This week, a poem I wrote earlier this year, when I was working on my essay titled A Queer Interpretation of Regina Spektor’s “Samson”. The essay explores how Spektor’s song can be interpreted to be depicting a gay relationship, and I was inspired to write my own interpretation in this vein. I was also working on another essay about Kate Bush’s song “Kashka from Baghdad”, which influenced the poem with its themes of freedom and secrecy.

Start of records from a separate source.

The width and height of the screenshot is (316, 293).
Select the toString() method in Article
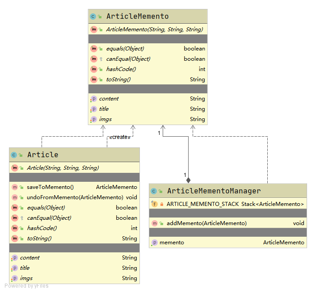(39, 239)
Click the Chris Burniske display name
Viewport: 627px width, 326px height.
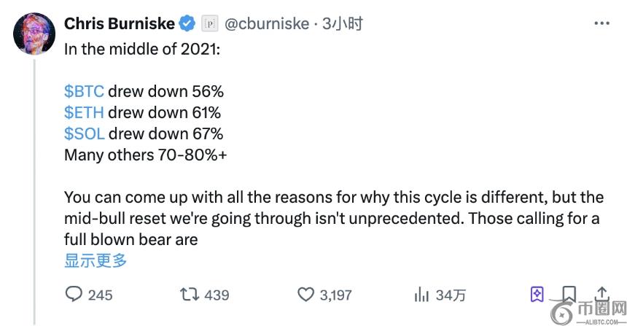coord(120,24)
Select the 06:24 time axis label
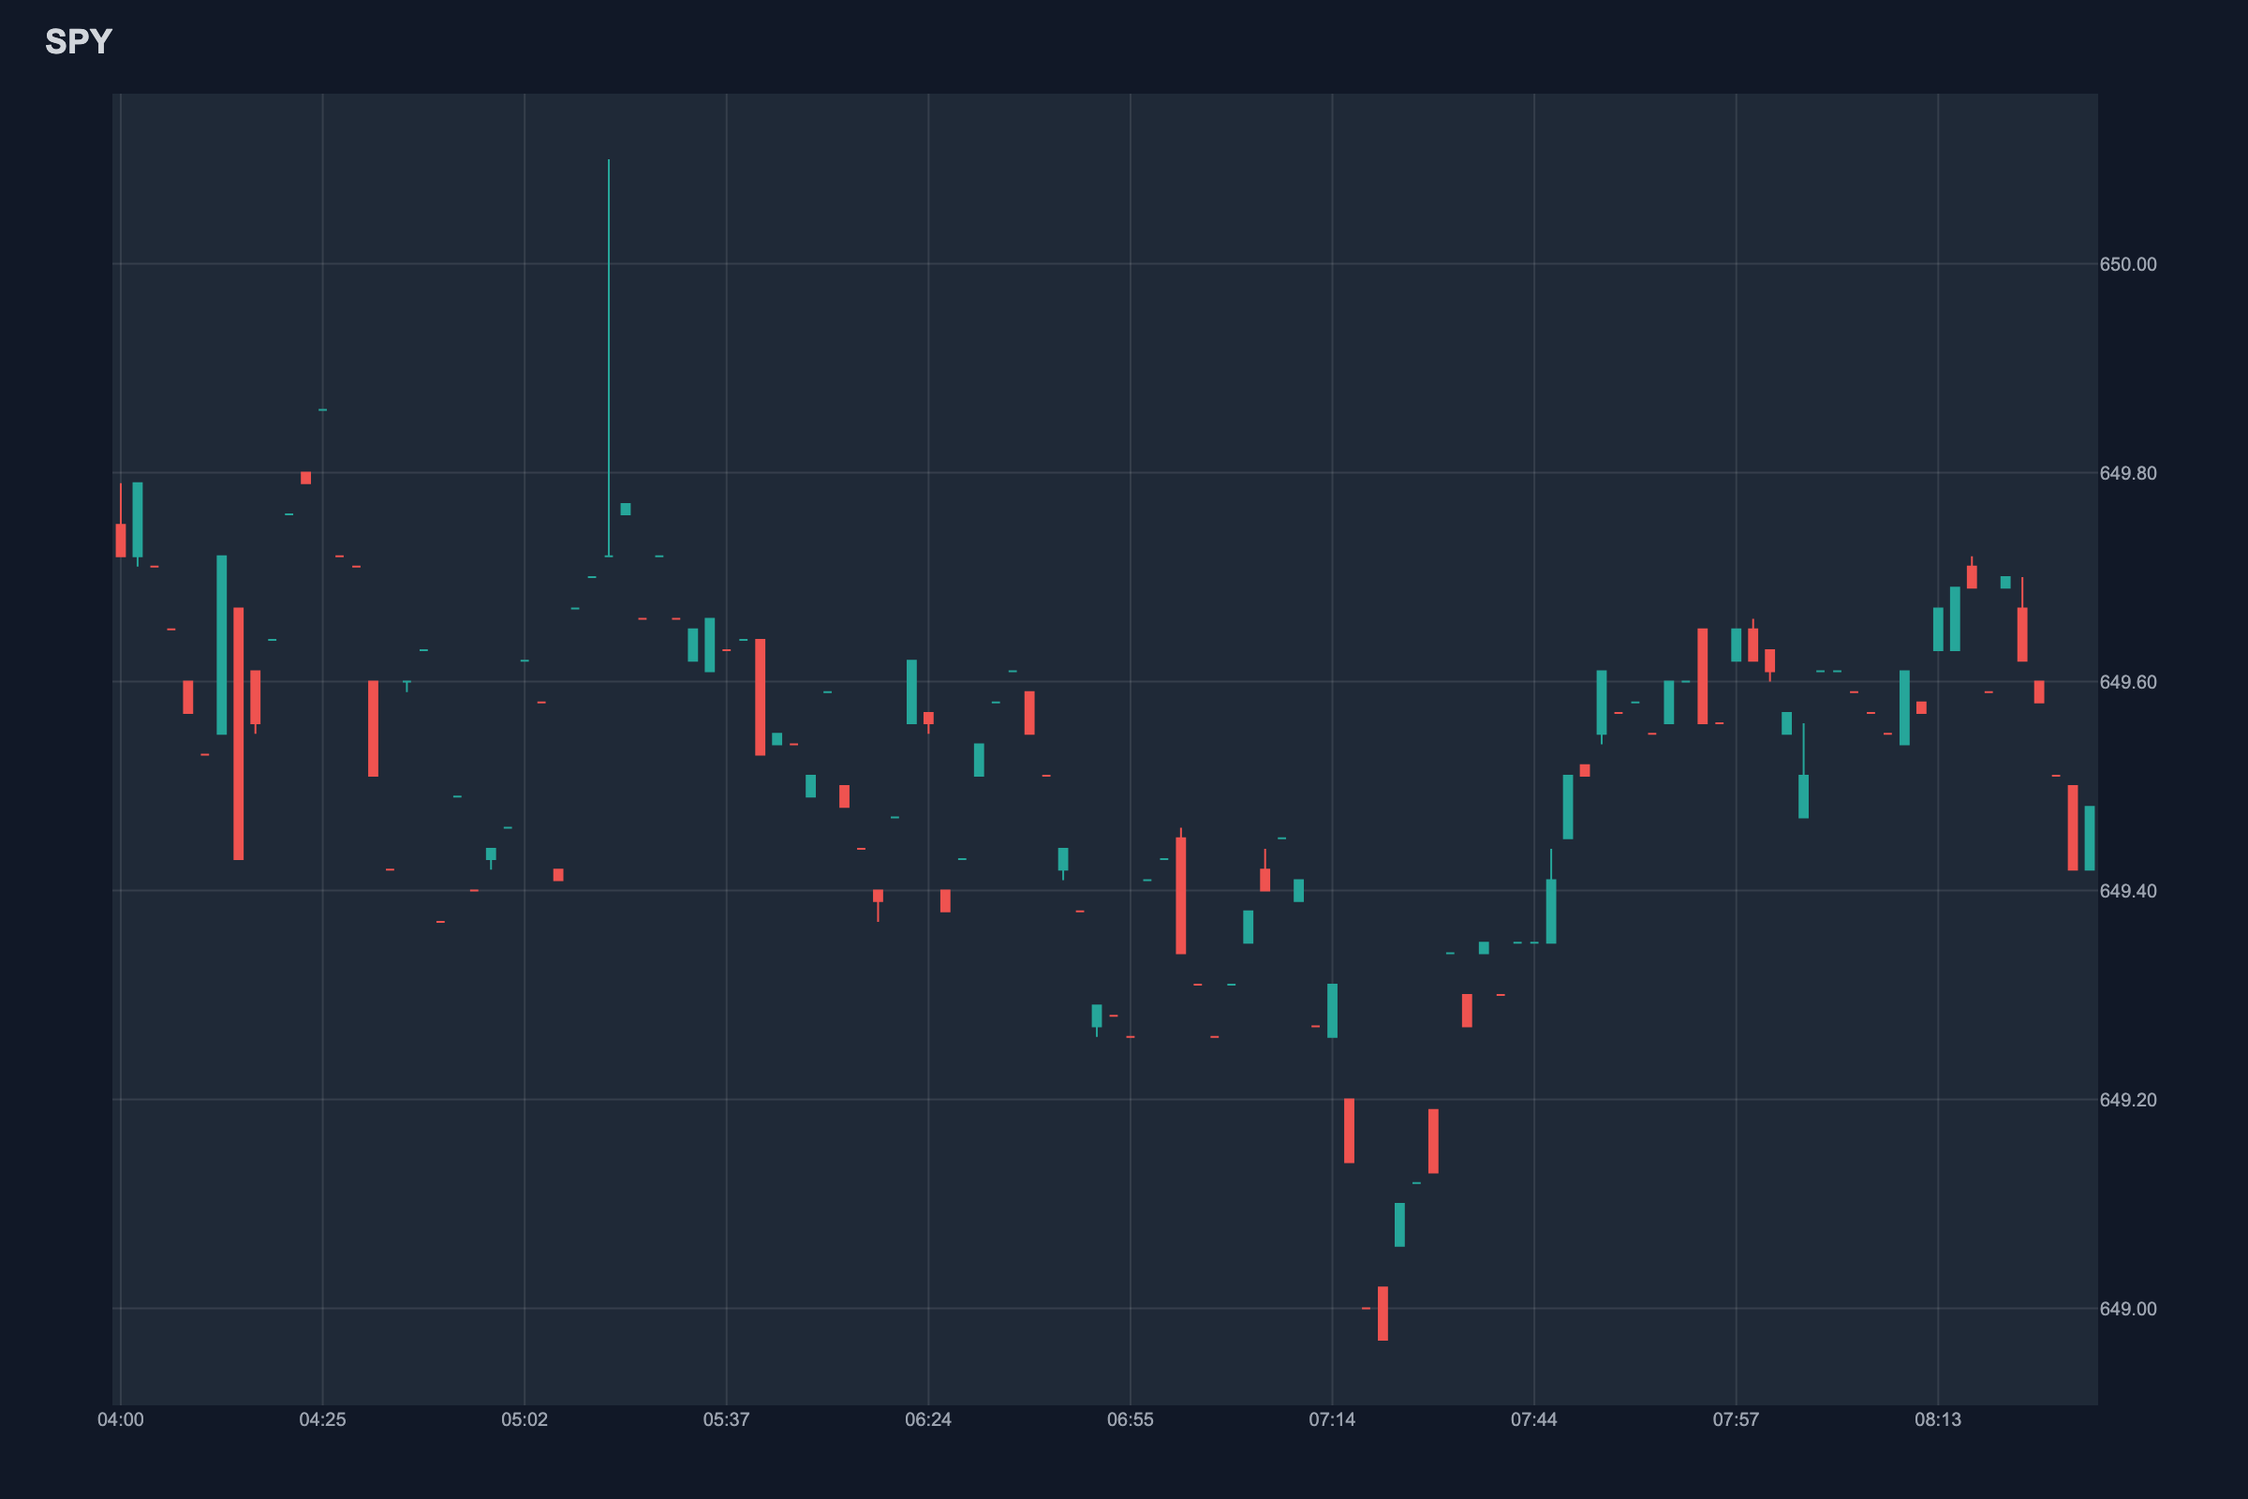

Samson after Regina Spektor I loved you first. Before the others, even before Delilah - before any of that - there was you and me. There was us. That was what we called it. We spent our days in closed rooms - doors locked, curtains drawn - we couldn’t go outside, we couldn’t be seen together. They would throw stones at us. They said I was the devil. So we stayed inside. We kept as quiet as possible. But at night we would play music, up on the rooftop, singing songs no-one else could hear, laughing into the deaf inky blackness of the sky, stolen light, gone by morning. Your hair was long and braided, and while you slept I would run my fingers through it, as if weaving some kind of magic spell I knew would be broken. No historical record or sacred text will remember us - what we had was not love, only something that looked like it. The churches didn’t approve of us, and one day they came to take you away, said they had a woman for you in some far-off land. Would she love you? Would you love her? It didn’t matter. You said you had taken your vow long ago, and it had to be kept. I couldn’t have you so I became you instead - I crawled inside your skin, animated you from within, I grew my hair long, I became your memorial, your ghost; now I walk these dusty streets, a living statue, a mirage, blind and bound with shame. You came to me once, in a dream, waving at me from a distance, your hands in the air, you were in a boat, drifting away from the shore, where I stood, helpless, watching you, fading, desperate. I wake and still expect you to be there, beside me, but now there is just the shape of your absence, an invisible man, a phantom limb. Where does love go once it becomes forbidden? Do you know that I’m still waiting here, for nothing? How do I escape you?